Fabriqué par Raymnond Paris

Jean 10, 1-10

 Des guides, il y en a même dans le monde animal où la vie s’organise souvent en bandes. Des intrus ou des mercenaires, pour agresser ou pour tuer, il y en aura toujours même dans les groupes humains où les leaders sont tantôt vaillants tantôt lâches. Jésus a reproché aux pharisiens leur aveuglement. À l’encontre de ces guides voleurs et brigands, il se donne le titre du vrai berger.
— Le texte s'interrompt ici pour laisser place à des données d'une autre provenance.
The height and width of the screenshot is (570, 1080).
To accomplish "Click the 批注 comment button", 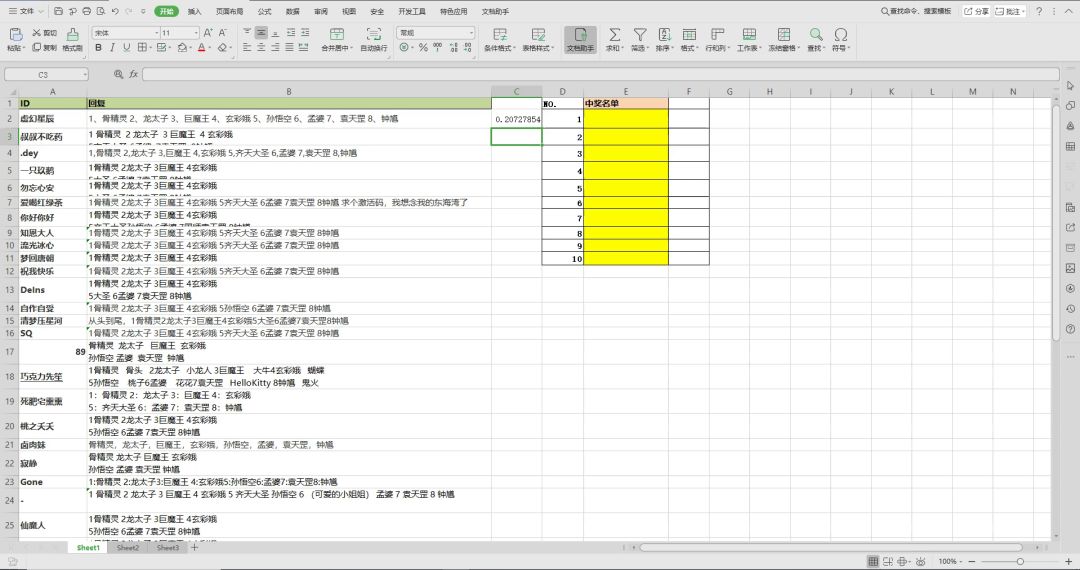I will [1010, 11].
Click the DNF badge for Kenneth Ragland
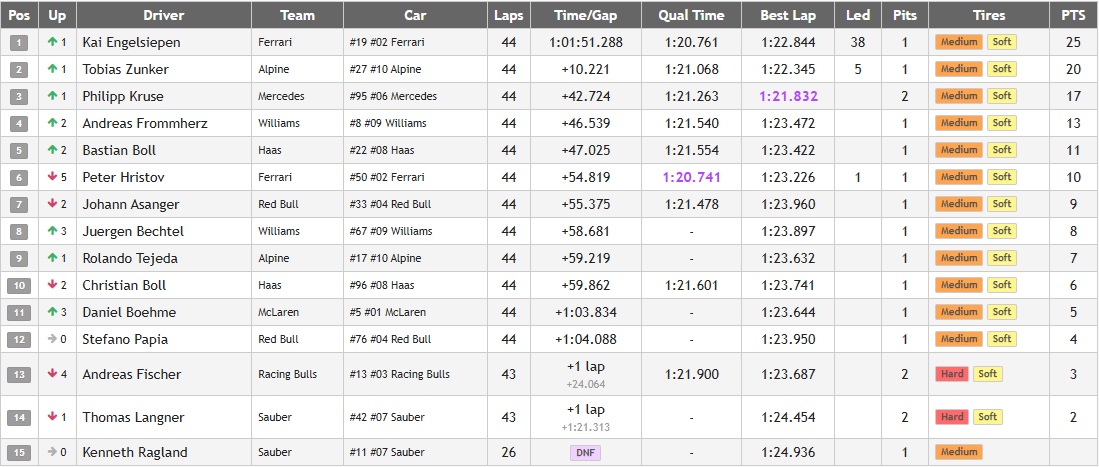The height and width of the screenshot is (467, 1099). (585, 452)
Puis, comme ils ne comprennent pas, il utilise celle de la porte.

 

Si, par la vraie porte, il est venu dans l’enclos qui nous retenait prisonniers de nos servitudes, c’est pour nous aider à franchir les portes de la mort, nous ouvrir la porte pour nous faire sortir et recevoir la vie en plénitude. Jésus précise qu’il est lui-même la porte. Toute issue autre que la porte pascale est illusoire. Il se fait vraie nourriture en donnant sa vie non pas à un troupeau moutonnier, mais  à des personnes uniques, qui sont connues, chacune d’elles personnellement, et qui, personnellement, écoutent la voix du berger et le suivent dans sa mission universelle. Que fait le Bon Pasteur si l’une d’elles vient à s’égarer ? Il ne le condamne pas, ne l’excommunie pas, ne l’enferme pas dans le bercail. Il la ramène affectueusement sur ses épaules vers le troupeau toujours en marche, et diversifié, appelé à vivre des expériences qui montrent que les membres écoutent la même voix, la même Parole.

 

Jésus, Roi et Pasteur de nos âmes d’une manière unique, invite les croyants et même ceux qui lui résistent, à ouvrir leur cœur à l’aventure de l’Esprit pour la vie nouvelle qui tient à l’essentiel. Car aujourd’hui encore il faut compter par milliers les faux bergers qui essaient de mettre la main sur le troupeau, de réduire les hommes au statut d’objets. Le vrai pasteur est vraiment la porte ouverte aux personnes en migration, handicapées, égarées, exploitées, au pauvre comme au riche, à l’inconnu, à celui qui est en quête de sens pour sa vie.

 

En tant que chrétiens, soyons conscients de cette mission baptismale de «portier» dans une Église avec un manque criant de prêtres, avec la fermeture de paroisses, avec le désintérêt des jeunes pour la foi. Courage, n’ayons pas peur de donner le meilleur de nous-mêmes comme Saint André Bessette qui  a été « à la porte toute sa vie ».